ROCHESTER, N.Y. – There is some new data that came out from the National Aeronautics and Space Administration (NASA) over the last couple of weeks that analyzes Arctic sea ice. Specifically, they are looking at the overall coverage, the age and the longevity of that ice.

But how do they get that data from such a remote location? NASA uses polar orbiting satellites to help reach their conclusions. This satellite takes a very small slice of the Earth which produces a high resolution image. These images go back to the 1970s and the data appears to be pretty reliable. I want to emphasize that they are not looking at the glacial ice sheets such as Greenland. What they are looking at is floating ice right over the Arctic Ocean.

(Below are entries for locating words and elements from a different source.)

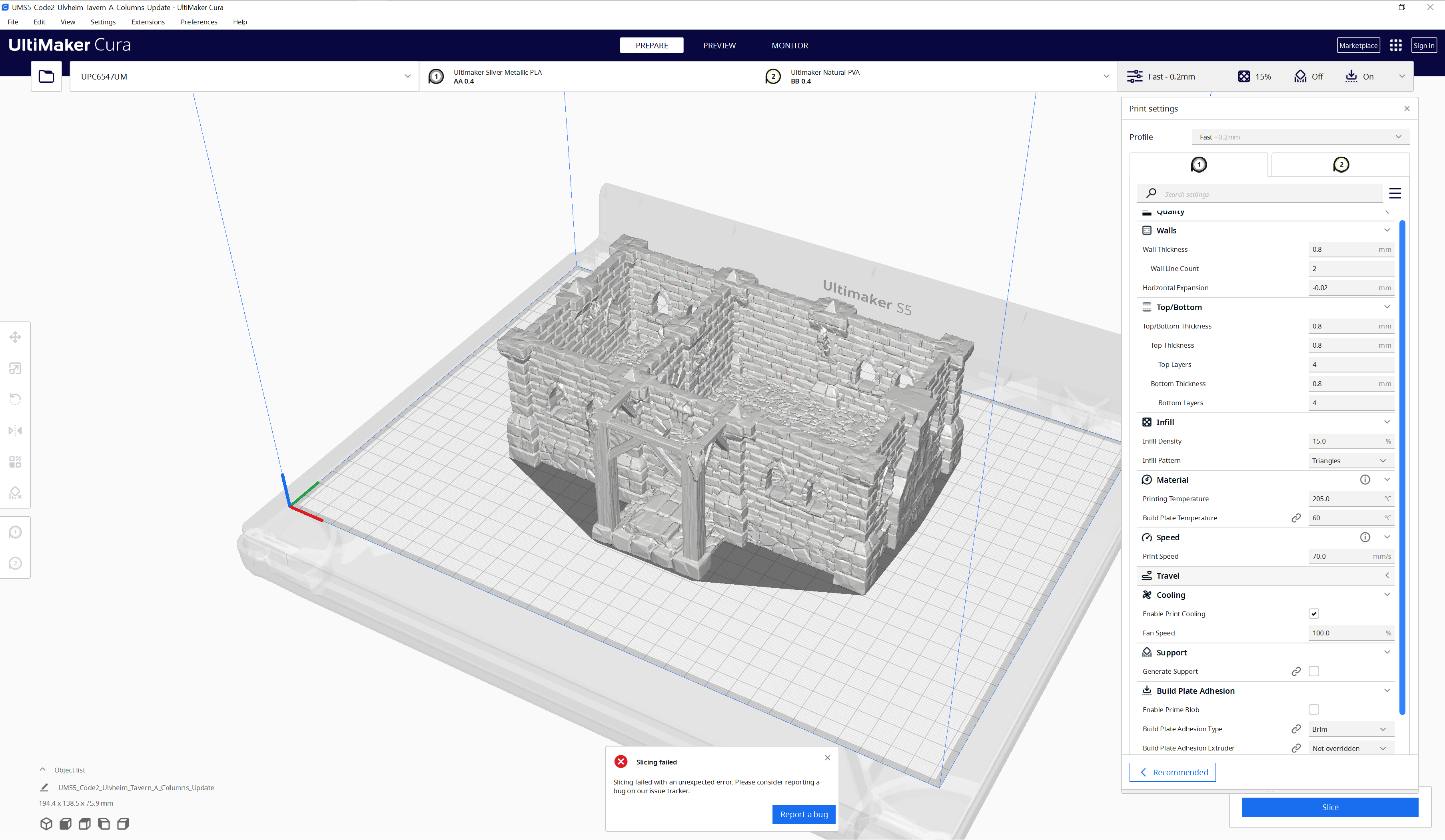This screenshot has height=840, width=1445.
Task: Disable Enable Print Cooling
Action: coord(1314,613)
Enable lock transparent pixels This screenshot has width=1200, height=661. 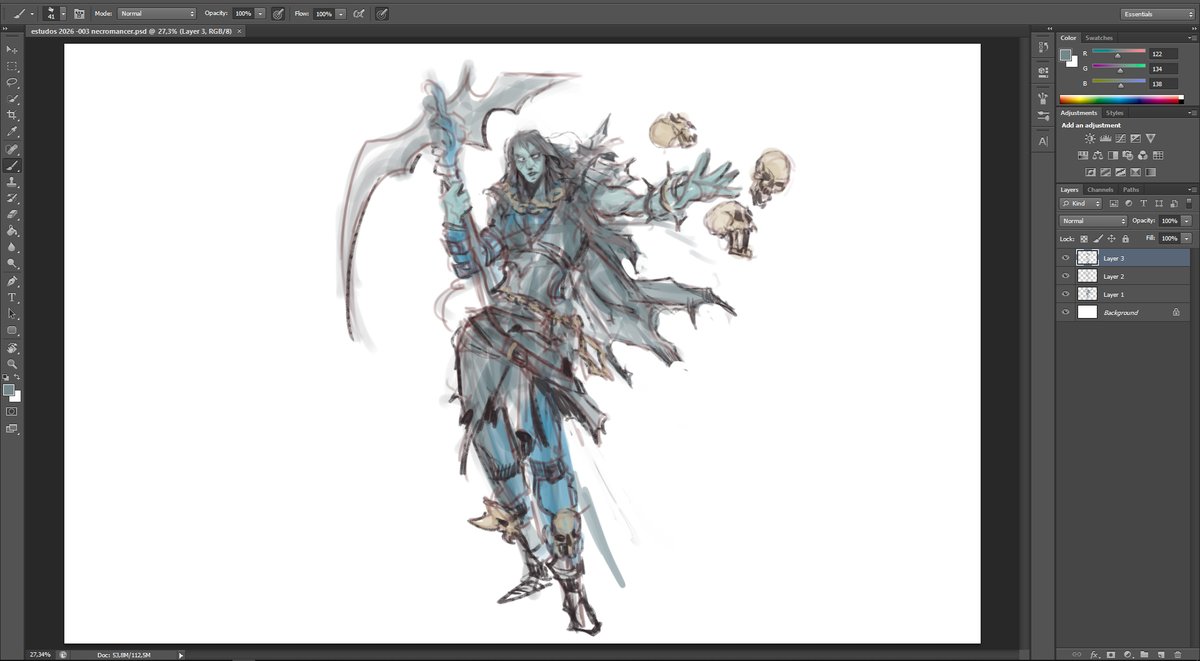tap(1083, 238)
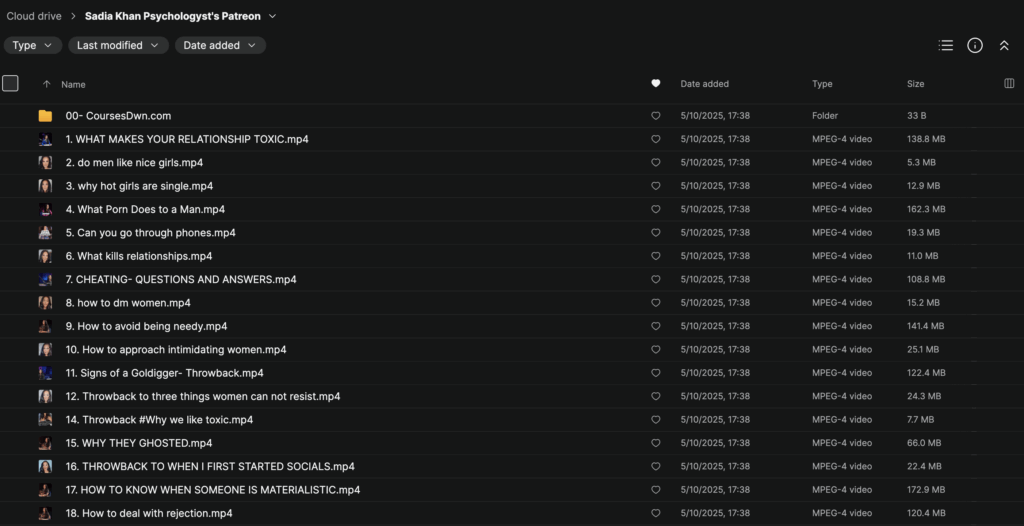Click the sort direction arrow beside Name
The height and width of the screenshot is (526, 1024).
(46, 84)
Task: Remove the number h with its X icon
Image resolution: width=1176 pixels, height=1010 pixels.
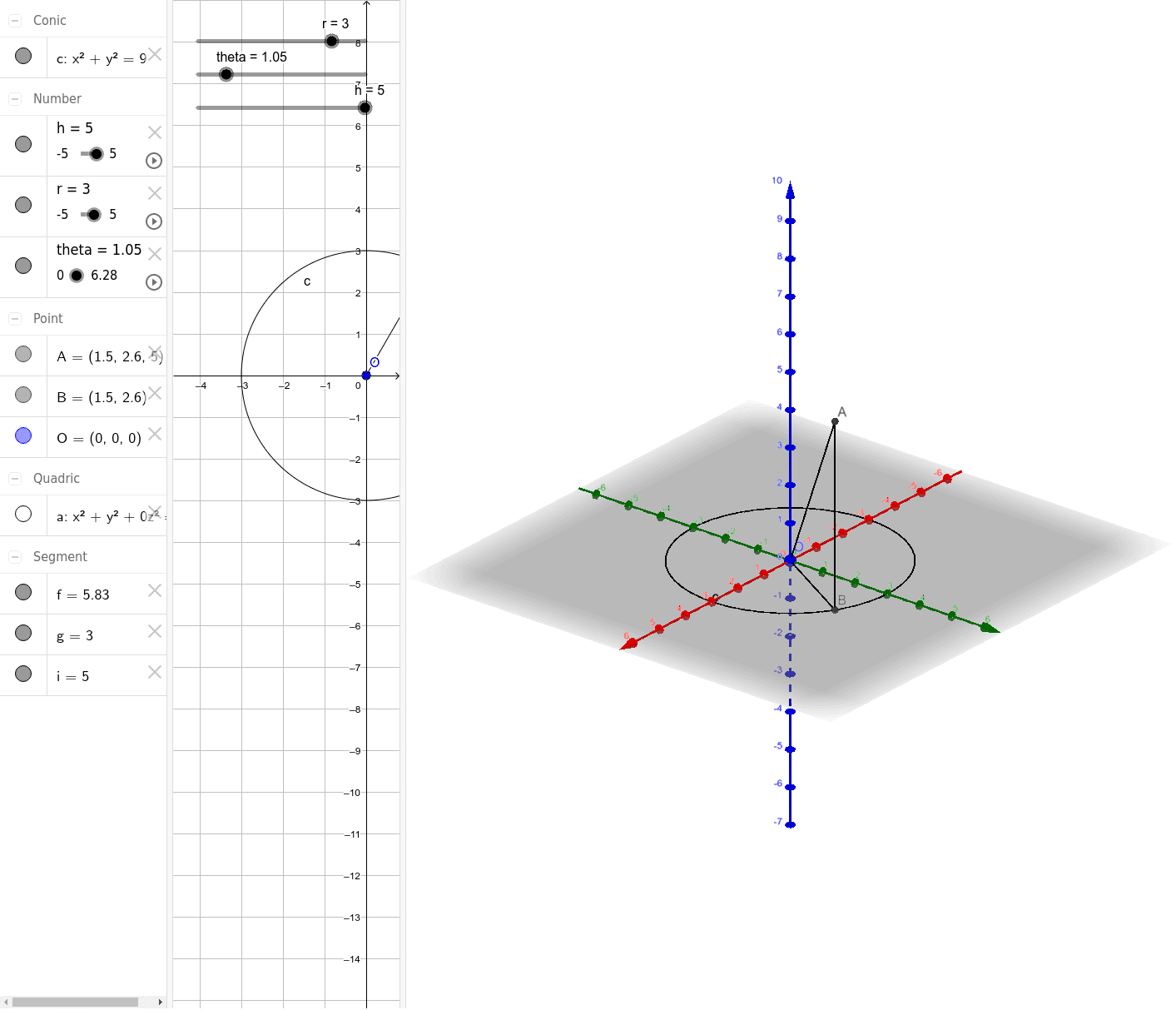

This is measured in the month of September because this is the culmination of maximum heating for the previous summer season and it makes for a more consistent comparison from year to year. In charting the data over the years, the amount of the coverage did drop off slowly before the turn of the last century and the percentage of loss was overall rather small. But as we go through the last few decades, the percentage of ice drops off more significantly over the last 20 years.

In summary, there are a couple of things to highlight. First, we have 45 years of record keeping on this satellite data. Ideally, we would prefer to have more data to analyze over a longer time period. That would obviously add to the confidence level. Second, this year was the sixth lowest ice extend on record. Third, on average, ice coverage in the Arctic is dropping at the rate of almost 13% per decade.

So, no matter where you fall on the science of climate change, this data certainly warrants further discussion.